ABOUT THIS EXERCISE> Among the entries below, find each line with "agent" and show it.

[Records from a data collection]
== == ==

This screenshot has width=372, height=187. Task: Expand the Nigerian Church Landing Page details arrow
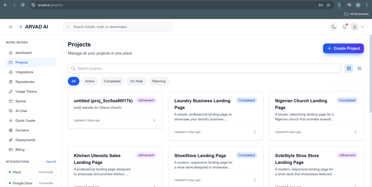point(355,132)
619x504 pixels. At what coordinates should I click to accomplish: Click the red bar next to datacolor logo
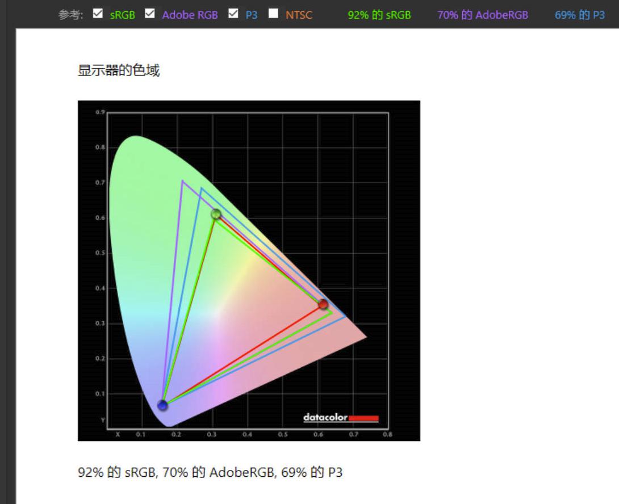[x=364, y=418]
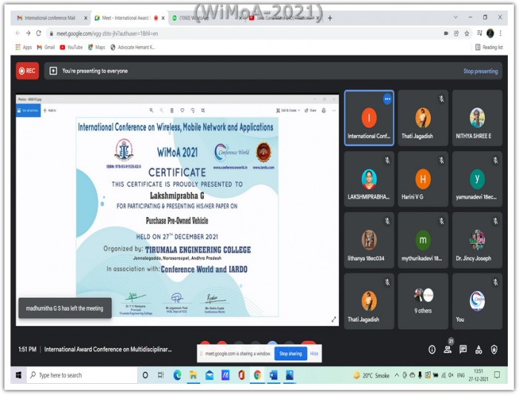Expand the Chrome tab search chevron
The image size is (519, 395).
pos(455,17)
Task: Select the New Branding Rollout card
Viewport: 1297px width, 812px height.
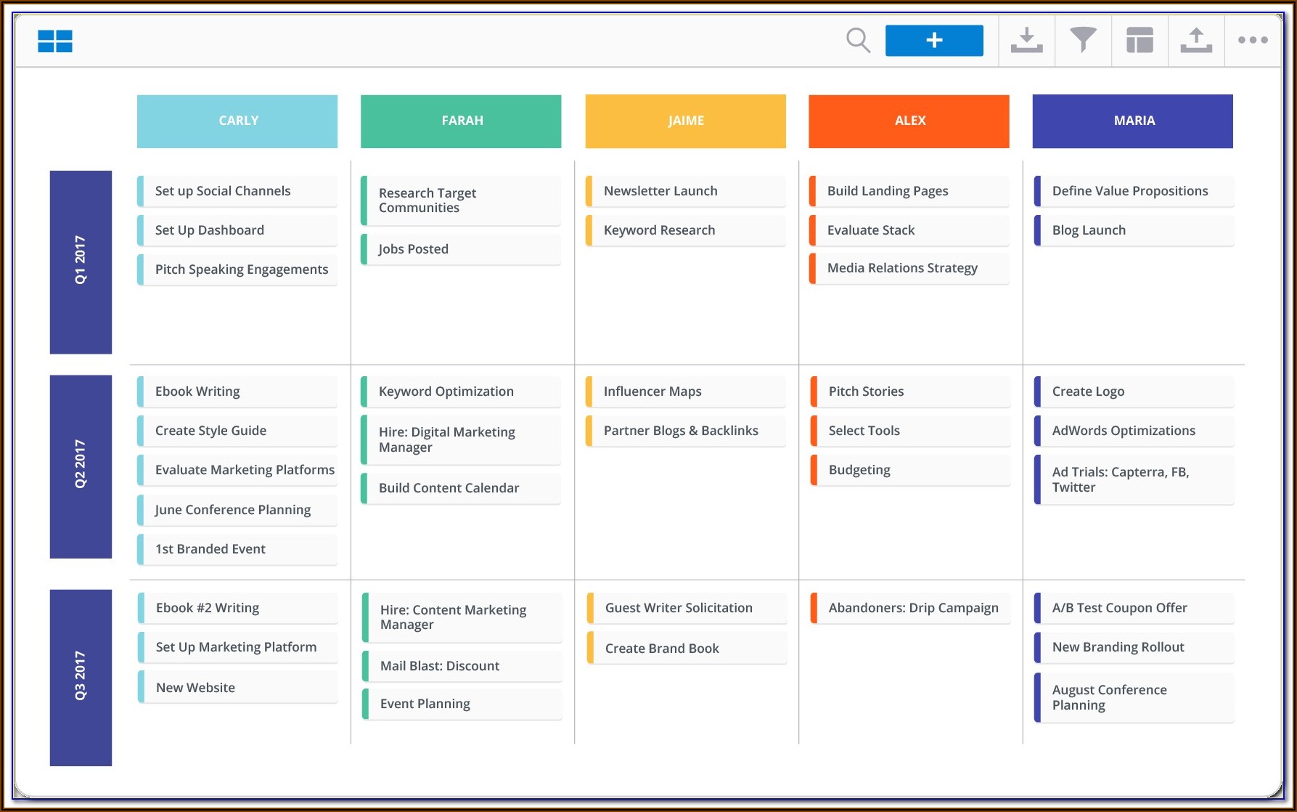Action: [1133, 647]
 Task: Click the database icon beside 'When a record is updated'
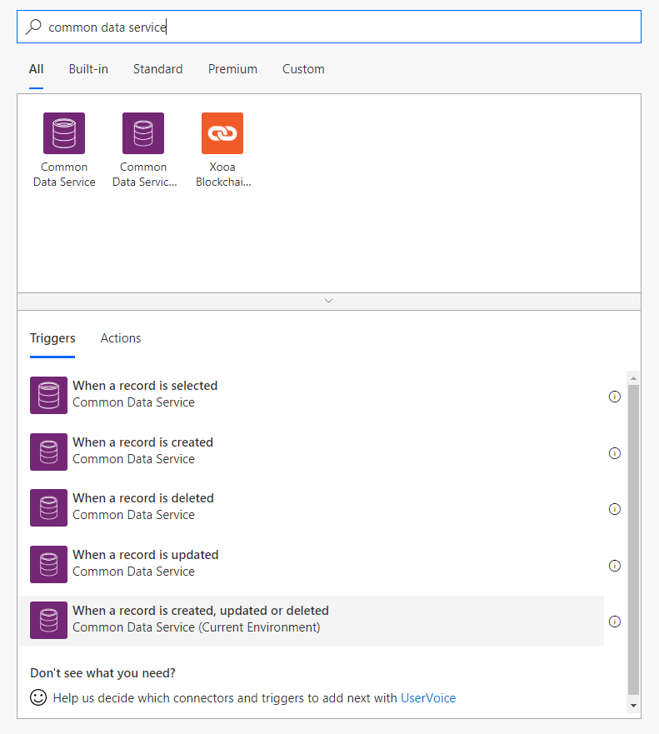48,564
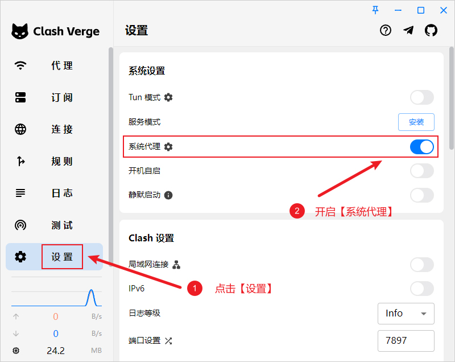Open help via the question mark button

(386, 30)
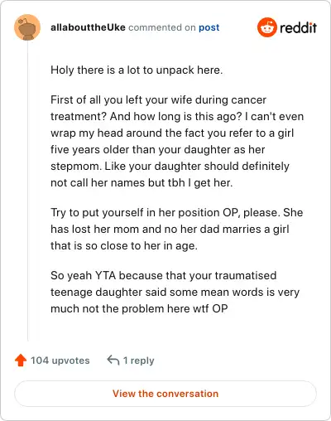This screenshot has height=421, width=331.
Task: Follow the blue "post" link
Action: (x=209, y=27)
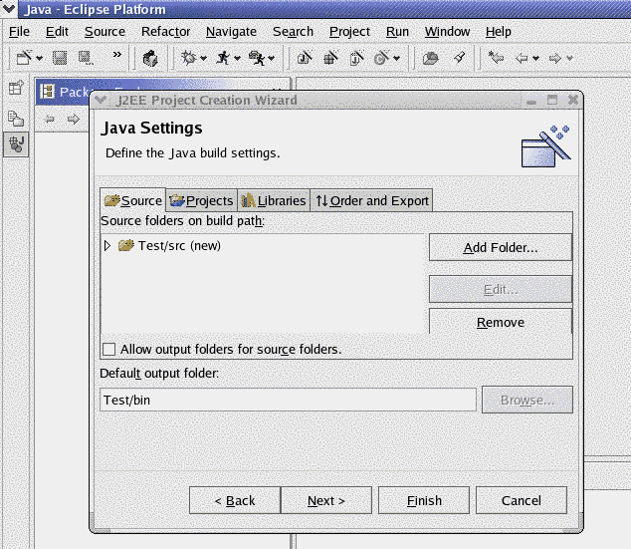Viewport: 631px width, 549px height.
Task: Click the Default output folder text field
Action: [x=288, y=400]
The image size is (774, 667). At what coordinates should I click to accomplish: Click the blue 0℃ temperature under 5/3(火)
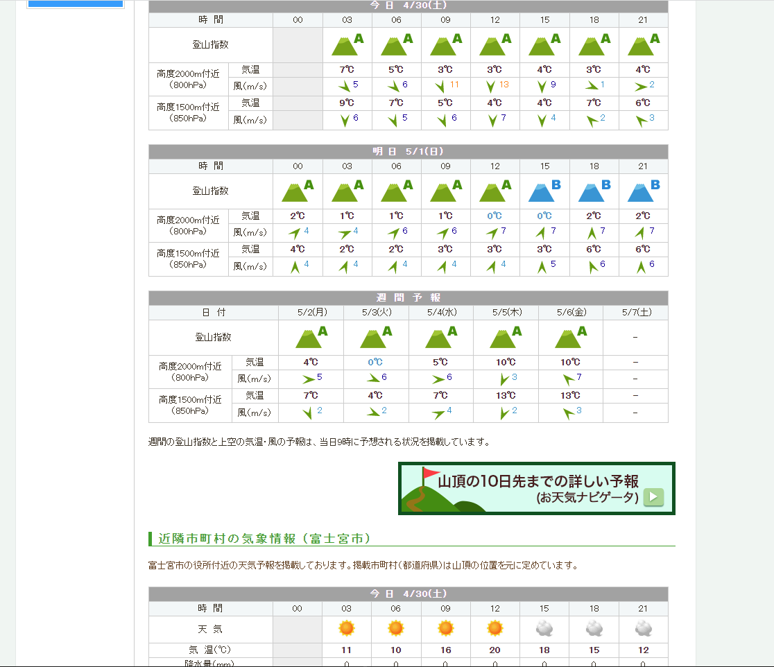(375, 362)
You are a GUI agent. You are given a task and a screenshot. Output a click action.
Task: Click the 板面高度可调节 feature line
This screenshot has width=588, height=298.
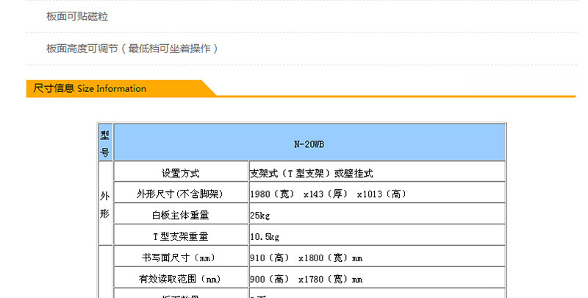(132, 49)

== == ==

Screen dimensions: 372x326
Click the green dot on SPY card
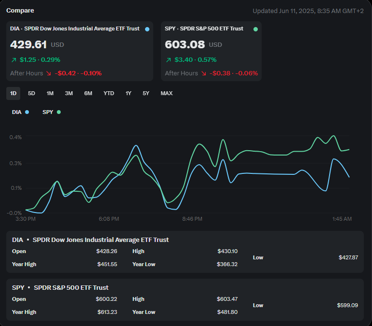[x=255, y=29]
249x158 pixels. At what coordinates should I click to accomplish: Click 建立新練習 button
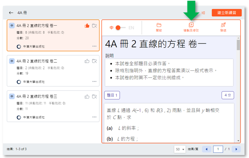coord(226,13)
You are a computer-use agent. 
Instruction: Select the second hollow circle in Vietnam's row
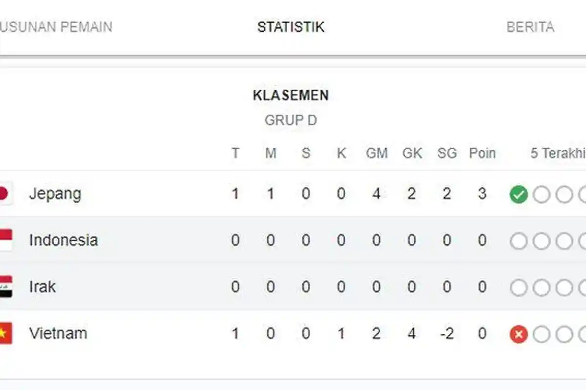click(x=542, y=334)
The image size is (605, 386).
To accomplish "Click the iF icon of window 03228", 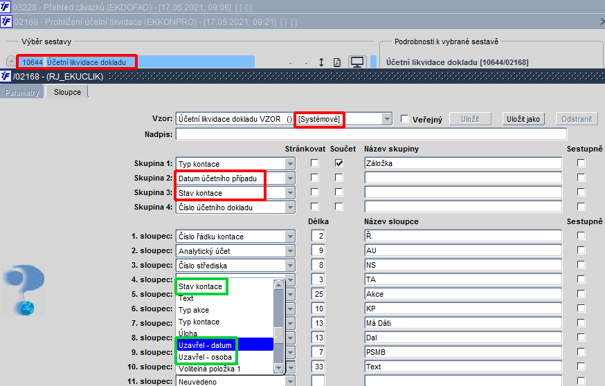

== == ==

COMPLETED TASK>
You are a GUI agent. You are given a task and a screenshot. Output a click action.
You are a computer-use agent. 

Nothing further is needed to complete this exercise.